ANFORDERUNG: Schreib den Abschnitt von der Zeile mit „Task: Select the Welcome menu item“ bis zum Ende der Auflistung Wort für Wort ab, einschließlich beider Enden. Die Bilder lässt du dabei weg.

Daten zum Zeigen auf Seiten und Bildschirmen
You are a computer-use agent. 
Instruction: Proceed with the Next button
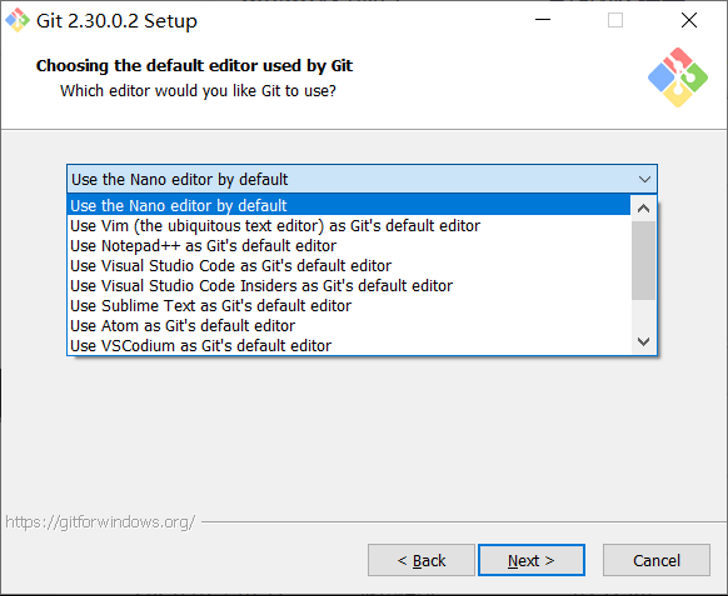[x=531, y=560]
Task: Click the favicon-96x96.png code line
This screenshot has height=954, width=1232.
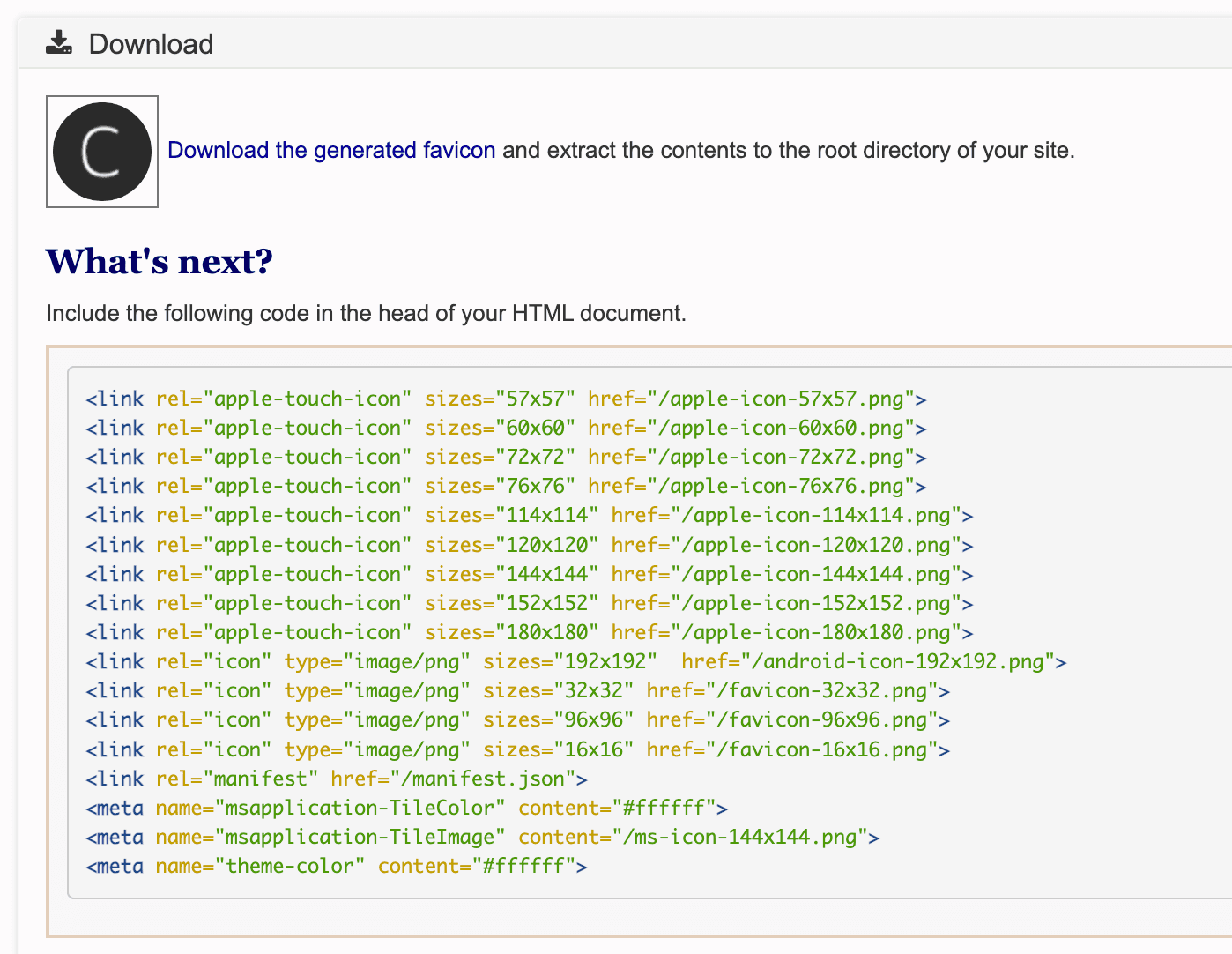Action: click(x=517, y=719)
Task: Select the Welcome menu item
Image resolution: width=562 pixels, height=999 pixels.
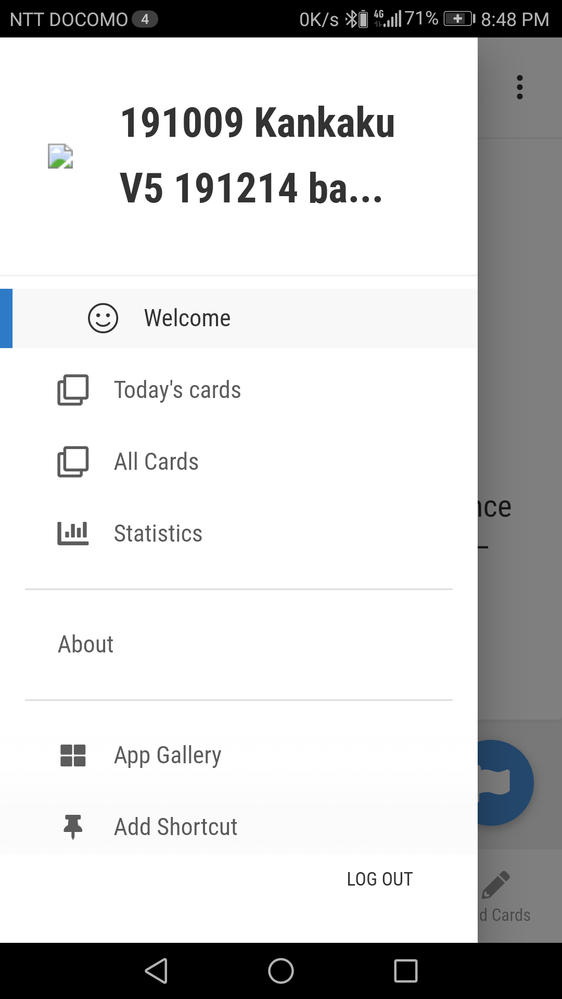Action: tap(238, 318)
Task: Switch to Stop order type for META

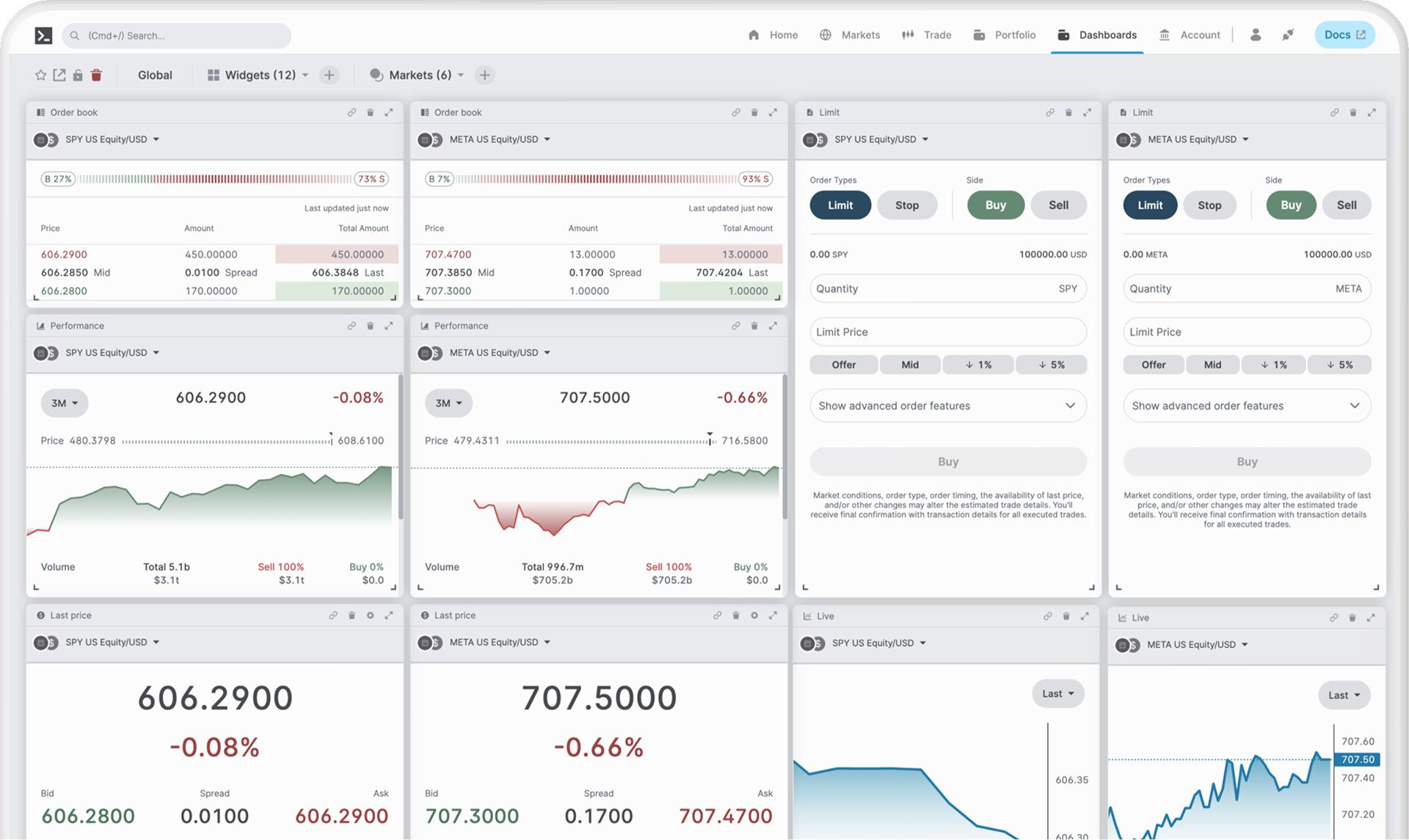Action: point(1209,205)
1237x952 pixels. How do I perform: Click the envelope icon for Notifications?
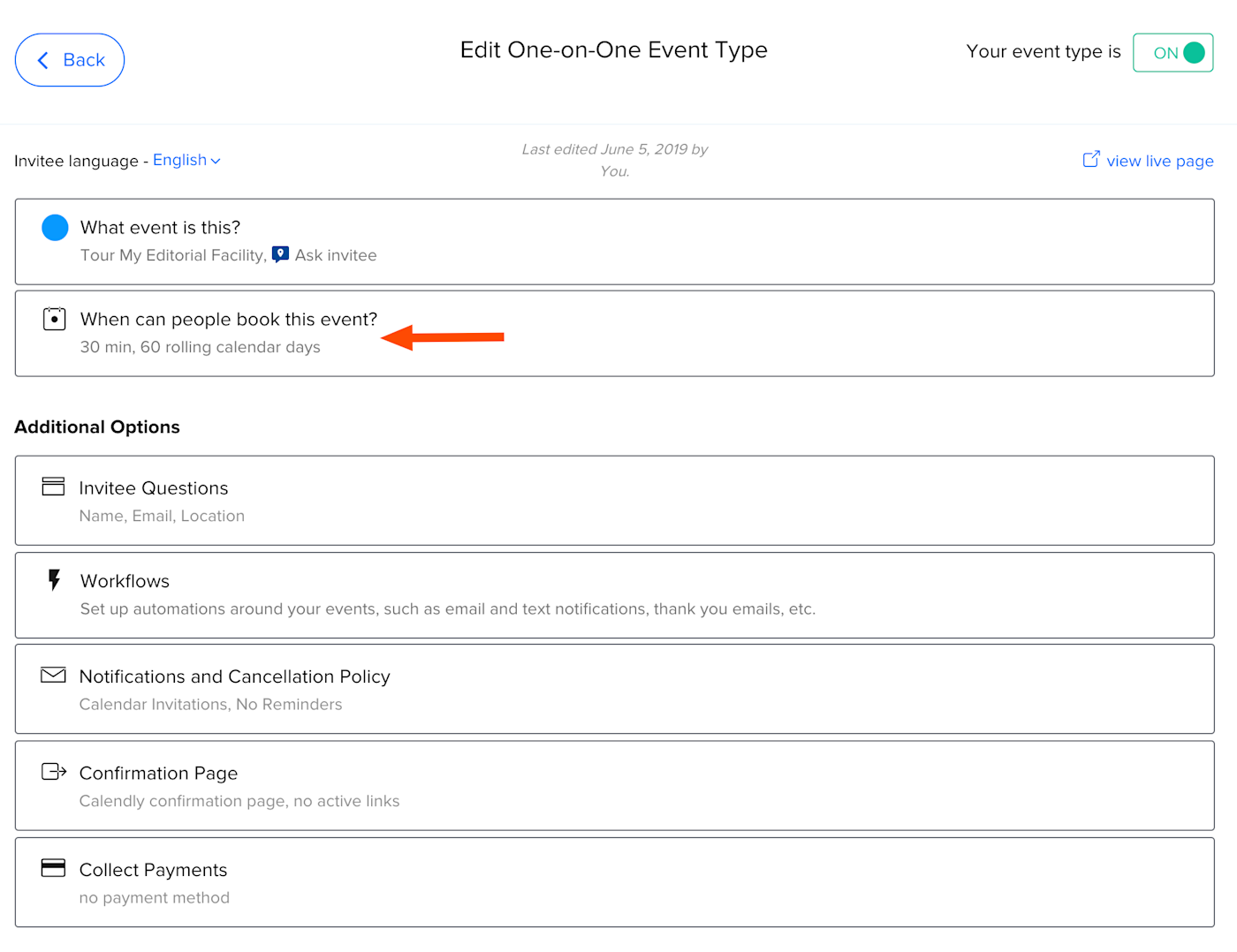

ERLEDIGTE AUFGABE:
Task: Select the Welcome menu item
Image resolution: width=562 pixels, height=999 pixels.
Action: tap(238, 318)
Task: Switch to Stop order type for META

Action: point(1209,205)
1237x952 pixels. How do I perform: Click the envelope icon for Notifications?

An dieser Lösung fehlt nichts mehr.